Friday, August 22, 2008

Transforming the TILE64 into a Kick-Ass Parallel Machine, Part III

Part I, II, III , IV

Abstract

Previously in Part I and II of this series, I suggested that Tilera Corporation could blow the competition out of the water by adopting the COSA software model and dumping the processor core it is currently using for its TILE64™ multicore processor in favor of a pure MIMD vector core. The latter is somewhat similar to a superscalar processor except that every instruction is a vector and there is no need to test for instruction dependencies (the EPIC architecture of Intel's Itanium is probably a better comparison). The reason is that instructions in the core's input buffer are guaranteed to be independent in the COSA model. The new core should be capable of executing 16 or more different instructions simultaneously. This sort of hyper parallelism would transform the TILE64 into the fastest processor on the planet. Today, I will talk about how to optimize parallel instruction caching for improved performance. But there is more to computing than performance. The COSA heartbeat is a global virtual clock that synchronizes all operations. Synchronization enforces deterministic processing, a must for rock-solid applications and security. Please read the previous posts in the series and How to Solve the Parallel Programming Crisis before continuing.

Instruction Caching

The L1 instruction cache of every core would normally be divided into two parallel buffers A and B as seen below.
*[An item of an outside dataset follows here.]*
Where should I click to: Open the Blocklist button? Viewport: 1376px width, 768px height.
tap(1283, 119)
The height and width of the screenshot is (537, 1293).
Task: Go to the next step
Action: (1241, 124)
L2 and data caches are not shown for clarity.
While the instructions (cells in COSA) in buffer A are being processed (hopefully, concurrently), buffer B is filled with the instructions that will be processed during the next cycle. As soon as all the instructions in buffer A are done, the buffers are swapped and the cycle begins anew. Of course, there are ways to optimize this process. Instead of just two buffers, the cache could conceivably be divided into three, four or more buffers and processed in a round robin fashion. An instruction prefetch mechanism can be used to fill the buffers ahead of time while the core is executing the current instructions. Even sensor-dependent branches (decision branches) can be fetched ahead of time. Branches that are not taken are simply discarded at the time of sensing (comparison). More detailed information on COSA sensors (comparison operators) can be found on the COSA System page.

The COSA Heartbeat

The COSA software model is based on the idea that everything that happens in a computer should be synchronized to a global virtual clock and that every elementary operation lasts exactly one virtual cycle. This is extremely important because it is the only way to enforce deterministic processing, a must for reliability and security. It would make the TILE64 ideal for mission and safety-critical applications, especially in embedded systems. None of the current or projected multicore processors on the market support deterministic processing.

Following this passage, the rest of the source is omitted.